- [The request]: Starting at the first line of the records and ending at the line that contains "tap(379, 27)", reproduce every line verbatim, with both of those lines included.

- [Data for processing]:
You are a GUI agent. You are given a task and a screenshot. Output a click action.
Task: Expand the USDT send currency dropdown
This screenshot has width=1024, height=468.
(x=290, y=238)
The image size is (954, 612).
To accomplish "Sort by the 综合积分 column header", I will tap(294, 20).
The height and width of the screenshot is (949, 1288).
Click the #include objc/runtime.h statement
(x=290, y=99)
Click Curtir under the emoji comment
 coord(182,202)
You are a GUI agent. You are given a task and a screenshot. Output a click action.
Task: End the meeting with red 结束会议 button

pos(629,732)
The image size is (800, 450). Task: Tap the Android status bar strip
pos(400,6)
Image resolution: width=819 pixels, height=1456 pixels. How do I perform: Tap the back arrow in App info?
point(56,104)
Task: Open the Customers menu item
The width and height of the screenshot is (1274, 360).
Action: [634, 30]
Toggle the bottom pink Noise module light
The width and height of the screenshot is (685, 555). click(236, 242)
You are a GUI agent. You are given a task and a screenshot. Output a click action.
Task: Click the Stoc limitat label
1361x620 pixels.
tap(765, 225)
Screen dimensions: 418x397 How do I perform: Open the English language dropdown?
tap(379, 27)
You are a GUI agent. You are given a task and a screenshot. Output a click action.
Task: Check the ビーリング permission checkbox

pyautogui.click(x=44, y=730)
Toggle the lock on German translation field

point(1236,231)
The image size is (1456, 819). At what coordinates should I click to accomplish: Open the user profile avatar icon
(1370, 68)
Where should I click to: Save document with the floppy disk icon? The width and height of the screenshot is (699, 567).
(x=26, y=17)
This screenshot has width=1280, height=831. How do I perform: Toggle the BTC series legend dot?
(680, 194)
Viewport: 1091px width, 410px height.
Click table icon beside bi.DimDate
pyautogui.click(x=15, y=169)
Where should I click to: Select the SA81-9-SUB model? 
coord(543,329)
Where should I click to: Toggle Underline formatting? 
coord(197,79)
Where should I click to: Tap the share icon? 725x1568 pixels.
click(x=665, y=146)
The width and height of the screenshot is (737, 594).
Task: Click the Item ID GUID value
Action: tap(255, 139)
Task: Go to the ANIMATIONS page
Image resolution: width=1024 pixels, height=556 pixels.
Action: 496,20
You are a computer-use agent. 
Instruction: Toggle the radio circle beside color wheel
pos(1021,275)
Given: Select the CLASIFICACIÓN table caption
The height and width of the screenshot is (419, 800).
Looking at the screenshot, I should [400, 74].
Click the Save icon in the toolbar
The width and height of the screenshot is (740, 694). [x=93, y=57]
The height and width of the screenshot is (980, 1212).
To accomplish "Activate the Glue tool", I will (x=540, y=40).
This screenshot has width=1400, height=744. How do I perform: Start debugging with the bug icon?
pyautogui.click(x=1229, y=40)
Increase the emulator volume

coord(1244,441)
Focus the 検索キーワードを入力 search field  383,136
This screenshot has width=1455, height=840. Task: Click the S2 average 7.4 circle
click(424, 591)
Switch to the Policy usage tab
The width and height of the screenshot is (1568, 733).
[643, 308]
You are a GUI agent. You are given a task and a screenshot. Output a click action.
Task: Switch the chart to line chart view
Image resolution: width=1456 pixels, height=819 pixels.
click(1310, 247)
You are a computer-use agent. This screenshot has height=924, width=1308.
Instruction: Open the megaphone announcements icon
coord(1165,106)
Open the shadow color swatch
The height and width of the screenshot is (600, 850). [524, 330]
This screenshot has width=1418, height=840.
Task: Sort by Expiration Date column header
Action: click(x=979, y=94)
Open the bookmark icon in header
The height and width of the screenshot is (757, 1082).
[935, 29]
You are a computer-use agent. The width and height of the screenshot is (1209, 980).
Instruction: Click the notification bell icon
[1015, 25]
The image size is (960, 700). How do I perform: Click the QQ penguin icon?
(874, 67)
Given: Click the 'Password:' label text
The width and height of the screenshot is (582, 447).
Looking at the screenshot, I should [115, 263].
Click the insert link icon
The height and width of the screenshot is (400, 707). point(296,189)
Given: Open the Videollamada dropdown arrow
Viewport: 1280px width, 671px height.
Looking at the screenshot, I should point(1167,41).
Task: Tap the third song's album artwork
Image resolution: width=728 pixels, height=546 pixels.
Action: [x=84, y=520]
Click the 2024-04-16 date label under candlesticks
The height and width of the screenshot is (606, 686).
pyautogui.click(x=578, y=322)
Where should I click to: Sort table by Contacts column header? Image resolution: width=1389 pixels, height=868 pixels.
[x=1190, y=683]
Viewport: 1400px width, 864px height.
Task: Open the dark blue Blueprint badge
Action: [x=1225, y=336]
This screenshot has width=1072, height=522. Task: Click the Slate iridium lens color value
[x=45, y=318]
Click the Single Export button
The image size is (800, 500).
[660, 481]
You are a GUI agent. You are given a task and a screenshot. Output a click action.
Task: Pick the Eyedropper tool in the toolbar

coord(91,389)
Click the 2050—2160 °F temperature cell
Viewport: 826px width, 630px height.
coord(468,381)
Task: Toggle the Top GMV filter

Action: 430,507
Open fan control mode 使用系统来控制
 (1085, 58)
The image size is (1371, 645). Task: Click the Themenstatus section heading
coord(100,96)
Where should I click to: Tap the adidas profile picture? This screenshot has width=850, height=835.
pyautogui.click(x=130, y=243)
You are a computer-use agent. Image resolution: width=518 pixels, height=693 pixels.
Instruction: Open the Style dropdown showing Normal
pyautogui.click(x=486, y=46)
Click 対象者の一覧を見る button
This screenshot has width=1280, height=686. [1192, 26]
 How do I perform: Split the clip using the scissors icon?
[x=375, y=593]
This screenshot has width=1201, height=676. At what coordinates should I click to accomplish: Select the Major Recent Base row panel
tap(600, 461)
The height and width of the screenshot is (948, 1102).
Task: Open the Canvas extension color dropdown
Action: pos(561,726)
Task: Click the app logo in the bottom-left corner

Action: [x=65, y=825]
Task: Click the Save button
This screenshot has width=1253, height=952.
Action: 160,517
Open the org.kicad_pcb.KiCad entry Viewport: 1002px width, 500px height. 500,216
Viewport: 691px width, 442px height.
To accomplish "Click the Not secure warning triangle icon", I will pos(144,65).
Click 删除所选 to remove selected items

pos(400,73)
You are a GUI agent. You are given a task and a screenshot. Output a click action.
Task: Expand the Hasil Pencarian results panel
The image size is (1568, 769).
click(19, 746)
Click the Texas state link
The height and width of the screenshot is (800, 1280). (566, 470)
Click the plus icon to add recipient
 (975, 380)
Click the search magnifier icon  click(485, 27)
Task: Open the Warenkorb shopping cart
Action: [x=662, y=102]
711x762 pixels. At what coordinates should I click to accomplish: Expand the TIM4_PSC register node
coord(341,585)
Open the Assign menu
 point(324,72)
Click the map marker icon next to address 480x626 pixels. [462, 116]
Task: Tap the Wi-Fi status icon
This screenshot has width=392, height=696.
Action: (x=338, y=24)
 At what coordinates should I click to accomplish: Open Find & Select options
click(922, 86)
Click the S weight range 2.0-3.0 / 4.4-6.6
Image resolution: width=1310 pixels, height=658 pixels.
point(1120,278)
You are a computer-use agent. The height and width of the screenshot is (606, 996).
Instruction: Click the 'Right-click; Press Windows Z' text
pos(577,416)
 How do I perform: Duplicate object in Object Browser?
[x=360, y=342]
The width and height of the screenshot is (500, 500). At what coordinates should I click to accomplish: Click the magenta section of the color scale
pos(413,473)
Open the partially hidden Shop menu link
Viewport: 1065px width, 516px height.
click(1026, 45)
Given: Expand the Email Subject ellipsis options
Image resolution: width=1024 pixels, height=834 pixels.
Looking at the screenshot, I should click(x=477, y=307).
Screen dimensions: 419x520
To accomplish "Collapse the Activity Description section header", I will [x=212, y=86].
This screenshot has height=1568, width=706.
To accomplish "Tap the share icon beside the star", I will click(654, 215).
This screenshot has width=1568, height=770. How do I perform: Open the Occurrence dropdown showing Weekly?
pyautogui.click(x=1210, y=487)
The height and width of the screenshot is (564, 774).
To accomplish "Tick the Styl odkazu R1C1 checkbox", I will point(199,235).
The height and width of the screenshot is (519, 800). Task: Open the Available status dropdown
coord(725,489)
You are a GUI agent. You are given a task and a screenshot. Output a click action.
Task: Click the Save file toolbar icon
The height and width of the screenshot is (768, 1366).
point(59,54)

- [Answer in full]:
You are a GUI agent. You are given a task and a screenshot. Output a click action.
Task: Expand the USDT send currency dropdown
This screenshot has width=1024, height=468.
(x=290, y=238)
The image size is (954, 612).
To accomplish "Sort by the 综合积分 column header", I will tap(294, 20).
The height and width of the screenshot is (949, 1288).
Click the #include objc/runtime.h statement
(x=290, y=99)
Click Curtir under the emoji comment
 coord(182,202)
You are a GUI agent. You are given a task and a screenshot. Output a click action.
Task: End the meeting with red 结束会议 button

pos(629,732)
The image size is (800, 450). Task: Tap the Android status bar strip
pos(400,6)
Image resolution: width=819 pixels, height=1456 pixels. How do I perform: Tap the back arrow in App info?
point(56,104)
Task: Open the Customers menu item
The width and height of the screenshot is (1274, 360).
Action: [634, 30]
Toggle the bottom pink Noise module light
The width and height of the screenshot is (685, 555). click(236, 242)
You are a GUI agent. You are given a task and a screenshot. Output a click action.
Task: Click the Stoc limitat label
1361x620 pixels.
tap(765, 225)
Screen dimensions: 418x397 How do I perform: Open the English language dropdown?
tap(379, 27)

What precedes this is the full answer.